I’ve never been one to preach but something inside is telling me I must share my experiences (especially over the last 3 years) with others as it might be beneficial to a few folks. I highly recommend that you venture at least “one step” toward the edge; get out of your comfort zone. Remember, being near the edge is only temporary and then, once there, it’s not as much of an unknown. In fact, you are expanding your comfort zone.
I just found out that less than one tenth of the world finishes a marathon each year. I’m honored and humbled to be part of that club and now I understand why it is such a big deal. I played almost every sport and I’ve never been challenged nor ventured so far near the edge as I did during the marathon. Imagine a constant battle with your left brain telling you to stop; you can’t do this; you aren’t ready; you are crazy, and you still push through. It was an out of body experience. Even the 3 days following the marathon, I didn’t feel like I was totally back mentally. Everything looked different; the sky, trees, grass, my kids, wife . . . everything.

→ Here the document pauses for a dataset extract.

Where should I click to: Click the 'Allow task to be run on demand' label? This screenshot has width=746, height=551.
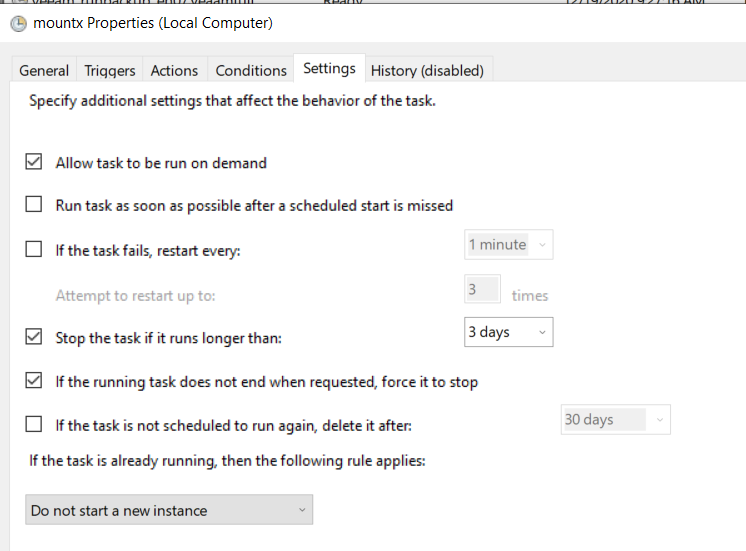point(161,162)
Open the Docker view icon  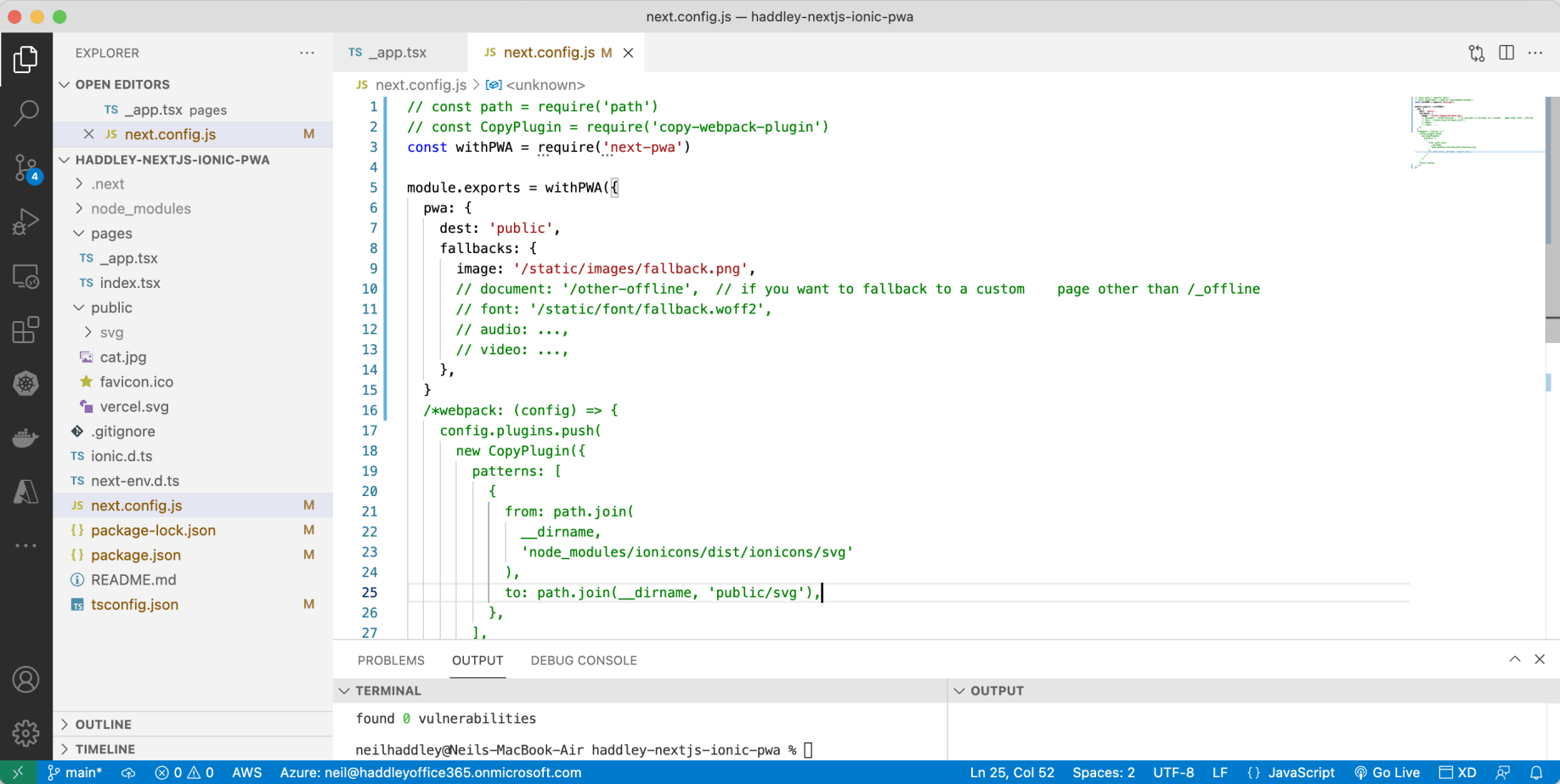(x=26, y=438)
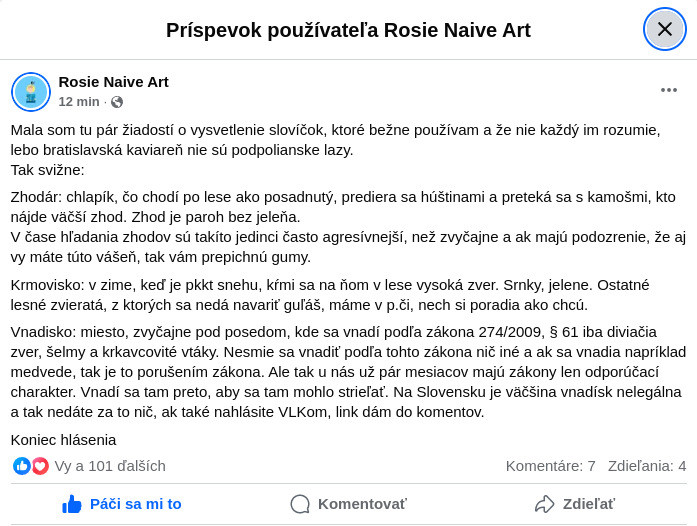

I feel like I broke through a wall. The scary thing is I could see me breaking through the wall but a whole new series of walls was waiting for me. This makes me think of one of my favorite movies being the original Matrix. Every time Neo ventured deeper, there was more walls waiting for him but each time, he never saw the world the same again. The world is so vast; there’s so many great people out there; so many special people; so much spirit, love, determination . . . but we can’t begin to understand, relate or even sympathize until we move toward the edge in some way or another. Otherwise we live in a box (just like the all the folks that were part of the Matrix).
Really, think about it? I know I’m just starting a new (and perhaps scary) venture in life. I’m so lucky to have my wife by my side as I try to comfort the “new walls,” in some way, fashion or form.
Tuesday, May 5, 2009
Monday, May 4, 2009
I spent my entire life playing basketball and tennis; went on to play basketball in college. I played with great players, several of which went on to play in the NBA. However, I picked up running 3 years ago and I can say, without question, runners, swimmers and bikers are some of the most incredible athletes I've ever met. The endurance, spirit, focus and determination is unparalleled. The quality of person I meet is inspiring and daunting. To speak with a 60+ yr. old man who is running is 65th marathon; to speak with a 62 yr. old woman running 50 marathons in 50 states; to get passed (and beat) by men and women of all ages is humbling but so inspiring. I'm making a generality here and it doesn't apply to each individual but unlike my prior life in athletics, these folks also have such a broad and inspiring view of themselves, others, and the world. I learned more about a person's spirit in 3 yrs. of running than I ever learned in basketball or tennis.